Encrypting and setting up an expiry date for a virtual machine is one of the new features in VMware workstation 10. It continues in every version after it including the latest VMware workstation 15. This would be a handy option in testing environment or if you are preparing a virtual machine for a contractor or third party member who does not need to use the VM after a certain time. This will allow administrators to restrict the virtual machine access automatically by policies and settings while deploying. Here is a step by step guide explaining how to configure the expiring virtual machine in VMware workstation 15 (and earlier versions up to 10) and how it can be renewed or re-used when it is required.
You must have the latest VMware workstation (Version 10 or later) to get this expiry VM feature. Also the particular virtual machine should be encrypted with password to set restrictions and expiry date.
Here is the screenshot shows that both restriction and expiry options are disabled because the particular Virtual machine is ‘Not encrypted’.
How to Configure Expiring Virtual Machine?
1) Go to the settings of a virtual machine and encrypt it.
Encryption process will take some time to complete depending on the size of the virtual machine. Once encryption completed, you could see the enabled restriction options.

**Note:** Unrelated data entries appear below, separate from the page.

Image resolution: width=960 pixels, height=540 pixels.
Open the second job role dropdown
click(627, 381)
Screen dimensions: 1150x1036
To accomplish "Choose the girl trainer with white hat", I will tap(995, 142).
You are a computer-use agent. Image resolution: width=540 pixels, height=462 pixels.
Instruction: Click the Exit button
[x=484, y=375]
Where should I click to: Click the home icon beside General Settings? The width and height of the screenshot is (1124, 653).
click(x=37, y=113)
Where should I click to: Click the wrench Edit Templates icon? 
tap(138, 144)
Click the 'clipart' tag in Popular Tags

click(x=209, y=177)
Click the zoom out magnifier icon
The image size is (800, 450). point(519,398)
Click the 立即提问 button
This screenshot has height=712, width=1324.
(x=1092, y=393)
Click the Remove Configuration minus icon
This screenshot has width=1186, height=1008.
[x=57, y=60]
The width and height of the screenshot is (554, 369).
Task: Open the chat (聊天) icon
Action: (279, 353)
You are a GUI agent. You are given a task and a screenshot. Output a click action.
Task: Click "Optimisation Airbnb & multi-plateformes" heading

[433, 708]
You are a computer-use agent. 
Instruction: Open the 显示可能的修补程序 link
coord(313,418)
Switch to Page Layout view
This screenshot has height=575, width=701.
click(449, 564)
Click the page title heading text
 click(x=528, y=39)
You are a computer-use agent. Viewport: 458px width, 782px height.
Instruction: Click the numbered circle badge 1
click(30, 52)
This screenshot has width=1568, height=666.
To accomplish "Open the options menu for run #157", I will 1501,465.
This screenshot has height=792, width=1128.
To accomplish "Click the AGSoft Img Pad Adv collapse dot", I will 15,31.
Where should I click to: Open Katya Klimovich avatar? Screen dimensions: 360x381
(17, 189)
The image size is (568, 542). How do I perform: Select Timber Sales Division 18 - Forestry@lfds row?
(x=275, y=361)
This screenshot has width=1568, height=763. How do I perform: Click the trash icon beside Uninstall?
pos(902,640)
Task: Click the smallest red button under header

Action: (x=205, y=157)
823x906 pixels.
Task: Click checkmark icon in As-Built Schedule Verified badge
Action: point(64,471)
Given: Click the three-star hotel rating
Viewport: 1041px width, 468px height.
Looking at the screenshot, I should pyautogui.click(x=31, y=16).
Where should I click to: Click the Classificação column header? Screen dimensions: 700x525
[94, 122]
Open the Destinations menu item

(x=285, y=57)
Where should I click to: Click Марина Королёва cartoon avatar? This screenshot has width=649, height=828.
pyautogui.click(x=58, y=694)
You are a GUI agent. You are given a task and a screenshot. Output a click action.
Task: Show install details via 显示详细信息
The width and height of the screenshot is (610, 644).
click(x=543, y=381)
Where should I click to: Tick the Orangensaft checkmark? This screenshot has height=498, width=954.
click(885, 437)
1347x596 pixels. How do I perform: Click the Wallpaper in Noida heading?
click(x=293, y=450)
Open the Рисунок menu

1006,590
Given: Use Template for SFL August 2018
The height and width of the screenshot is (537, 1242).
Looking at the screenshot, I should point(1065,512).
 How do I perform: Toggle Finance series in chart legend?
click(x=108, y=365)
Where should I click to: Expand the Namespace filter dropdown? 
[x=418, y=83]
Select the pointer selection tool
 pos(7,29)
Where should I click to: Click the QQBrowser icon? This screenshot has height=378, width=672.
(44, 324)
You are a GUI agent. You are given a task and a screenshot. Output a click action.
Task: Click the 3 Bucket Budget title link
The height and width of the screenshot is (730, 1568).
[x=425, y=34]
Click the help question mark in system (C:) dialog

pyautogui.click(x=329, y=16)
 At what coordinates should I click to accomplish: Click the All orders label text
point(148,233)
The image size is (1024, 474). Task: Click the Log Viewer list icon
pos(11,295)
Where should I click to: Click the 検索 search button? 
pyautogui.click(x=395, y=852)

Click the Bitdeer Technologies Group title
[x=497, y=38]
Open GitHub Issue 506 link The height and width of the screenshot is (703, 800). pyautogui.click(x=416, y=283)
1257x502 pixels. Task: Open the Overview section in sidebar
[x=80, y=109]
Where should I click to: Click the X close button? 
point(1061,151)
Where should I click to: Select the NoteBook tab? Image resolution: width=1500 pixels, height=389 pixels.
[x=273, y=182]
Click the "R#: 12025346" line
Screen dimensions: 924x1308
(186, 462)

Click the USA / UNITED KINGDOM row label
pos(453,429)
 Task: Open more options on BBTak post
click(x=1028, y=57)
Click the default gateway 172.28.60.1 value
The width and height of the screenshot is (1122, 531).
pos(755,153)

When a VM is encrypted with a password, the following dialog box will prompt when you try to power on next time.
2) Click ‘Enabled restriction’ and set a password. This will protect other users from modifying settings of the virtual machine. But still, these users can use encryption password which was created in step-1 to open and power on the particular virtual machine.
But, without knowing the restriction password, a user can’t modify VM settings or export it to a different host.
The ‘Require the user to change the encryption password’ will force the user to change the encryption password when the particular virtual machine is copied or moved to a different host or in the same host.
For example, once this virtual machine is copied or moved to different or same host, encryption password needs to be changed. This option allows the end user to have own different password than original password. It is similar to force a user to change a new password in the Windows domain active directory environment.
In this case, I copied the same virtual machine on the same host computer and opened it, first time I had to enter the encryption password which was set initially, but immediately it popped up to set a new encryption password as shown below.
Remember – This is just a new encryption password to open and run the virtual machine. The restriction password which protects from modifying settings remains same on copied or moved the virtual machine.
‘Allow USB connection’ restriction will restrict the users to connect USB devices to the virtual machine. It is a very useful feature in the production environment to add additional security.
3) The expiry date can be set easily in the next option.
Under Advanced option, you will find expiry messages, time server that VMware workstation will check/synchronize the time and some more options. All settings are very easy to set up. Customizing them will give a professional approach in deploying expiry virtual machine in your environment.
Here is the message appeared when a user tried to open expired virtual machine in VMware workstation 10/15.
4) If you like to extend (Renew) the expiry date or change the date for expired virtual machine or remove expiry settings, you must use the restriction password (configured in step 2) and modify these settings.
This is really a great feature on a desktop virtualization software. It would be great to implement in your production or lab environment by restricting virtual machine access for end users or testers.